[What this task involves]:
Retype the rows between the line containing "This screenshot has height=94, width=169." and the line containing "coord(8,39)", inclusive, reproducing each line precisely as it appears.

== Excerpted data ==

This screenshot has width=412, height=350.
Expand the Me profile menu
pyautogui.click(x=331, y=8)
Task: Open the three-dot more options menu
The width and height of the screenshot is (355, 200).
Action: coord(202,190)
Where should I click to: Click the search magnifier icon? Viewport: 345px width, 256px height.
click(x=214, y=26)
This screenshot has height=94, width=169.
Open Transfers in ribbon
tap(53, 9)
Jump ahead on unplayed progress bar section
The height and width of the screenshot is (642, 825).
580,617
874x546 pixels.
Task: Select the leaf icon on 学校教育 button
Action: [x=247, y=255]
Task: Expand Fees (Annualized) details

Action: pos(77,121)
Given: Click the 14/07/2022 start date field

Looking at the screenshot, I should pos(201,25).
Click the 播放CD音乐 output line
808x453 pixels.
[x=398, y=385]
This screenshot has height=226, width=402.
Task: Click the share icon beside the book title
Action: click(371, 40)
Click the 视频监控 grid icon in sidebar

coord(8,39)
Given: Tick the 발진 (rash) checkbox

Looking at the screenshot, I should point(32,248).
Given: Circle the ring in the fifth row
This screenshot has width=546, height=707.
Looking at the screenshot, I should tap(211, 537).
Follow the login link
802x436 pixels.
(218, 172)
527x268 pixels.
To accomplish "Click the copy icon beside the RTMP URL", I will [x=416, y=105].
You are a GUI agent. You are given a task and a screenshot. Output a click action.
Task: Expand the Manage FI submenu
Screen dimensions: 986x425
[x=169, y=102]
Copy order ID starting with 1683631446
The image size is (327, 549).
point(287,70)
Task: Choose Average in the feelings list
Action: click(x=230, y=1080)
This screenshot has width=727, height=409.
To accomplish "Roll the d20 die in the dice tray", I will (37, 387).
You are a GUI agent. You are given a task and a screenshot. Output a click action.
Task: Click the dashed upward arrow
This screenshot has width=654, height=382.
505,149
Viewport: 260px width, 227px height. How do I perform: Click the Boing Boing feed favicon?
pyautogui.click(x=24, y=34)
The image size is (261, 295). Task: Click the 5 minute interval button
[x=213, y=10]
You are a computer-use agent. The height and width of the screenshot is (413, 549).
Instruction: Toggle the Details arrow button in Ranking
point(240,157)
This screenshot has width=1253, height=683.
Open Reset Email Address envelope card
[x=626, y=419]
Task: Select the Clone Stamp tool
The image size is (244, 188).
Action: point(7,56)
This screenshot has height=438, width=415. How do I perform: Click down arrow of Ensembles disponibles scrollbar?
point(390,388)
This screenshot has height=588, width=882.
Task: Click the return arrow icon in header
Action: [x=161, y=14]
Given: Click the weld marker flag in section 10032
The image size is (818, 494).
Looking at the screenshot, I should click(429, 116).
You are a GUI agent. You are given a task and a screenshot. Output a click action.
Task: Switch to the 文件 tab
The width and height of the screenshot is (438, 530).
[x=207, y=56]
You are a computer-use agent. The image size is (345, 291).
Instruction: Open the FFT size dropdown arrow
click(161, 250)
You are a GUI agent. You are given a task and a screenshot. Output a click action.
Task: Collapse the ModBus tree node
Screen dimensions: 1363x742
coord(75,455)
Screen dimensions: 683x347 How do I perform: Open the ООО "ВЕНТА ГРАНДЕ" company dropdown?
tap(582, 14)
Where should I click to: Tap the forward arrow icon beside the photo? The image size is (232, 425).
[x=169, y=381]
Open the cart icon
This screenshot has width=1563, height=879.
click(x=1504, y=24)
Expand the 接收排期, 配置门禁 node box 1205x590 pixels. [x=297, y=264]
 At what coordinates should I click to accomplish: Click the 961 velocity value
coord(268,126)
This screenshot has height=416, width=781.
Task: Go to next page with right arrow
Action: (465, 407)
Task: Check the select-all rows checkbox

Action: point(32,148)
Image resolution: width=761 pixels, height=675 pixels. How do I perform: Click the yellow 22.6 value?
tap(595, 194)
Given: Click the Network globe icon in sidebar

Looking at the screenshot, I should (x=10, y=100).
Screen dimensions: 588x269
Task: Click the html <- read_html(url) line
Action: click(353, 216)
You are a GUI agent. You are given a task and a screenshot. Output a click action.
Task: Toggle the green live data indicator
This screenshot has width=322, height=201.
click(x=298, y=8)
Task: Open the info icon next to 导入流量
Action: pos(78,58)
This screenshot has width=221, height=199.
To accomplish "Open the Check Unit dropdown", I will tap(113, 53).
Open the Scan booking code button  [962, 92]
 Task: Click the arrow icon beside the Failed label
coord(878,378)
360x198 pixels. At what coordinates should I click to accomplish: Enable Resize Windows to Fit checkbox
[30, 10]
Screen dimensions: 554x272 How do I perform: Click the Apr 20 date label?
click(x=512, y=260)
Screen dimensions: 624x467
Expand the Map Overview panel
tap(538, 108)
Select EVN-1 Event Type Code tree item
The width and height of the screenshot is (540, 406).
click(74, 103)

===

[Written answer]:
This screenshot has height=94, width=169.
Open Transfers in ribbon
tap(53, 9)
Jump ahead on unplayed progress bar section
The height and width of the screenshot is (642, 825).
580,617
874x546 pixels.
Task: Select the leaf icon on 学校教育 button
Action: [x=247, y=255]
Task: Expand Fees (Annualized) details

Action: pos(77,121)
Given: Click the 14/07/2022 start date field

Looking at the screenshot, I should pos(201,25).
Click the 播放CD音乐 output line
808x453 pixels.
[x=398, y=385]
This screenshot has height=226, width=402.
Task: Click the share icon beside the book title
Action: click(371, 40)
Click the 视频监控 grid icon in sidebar

coord(8,39)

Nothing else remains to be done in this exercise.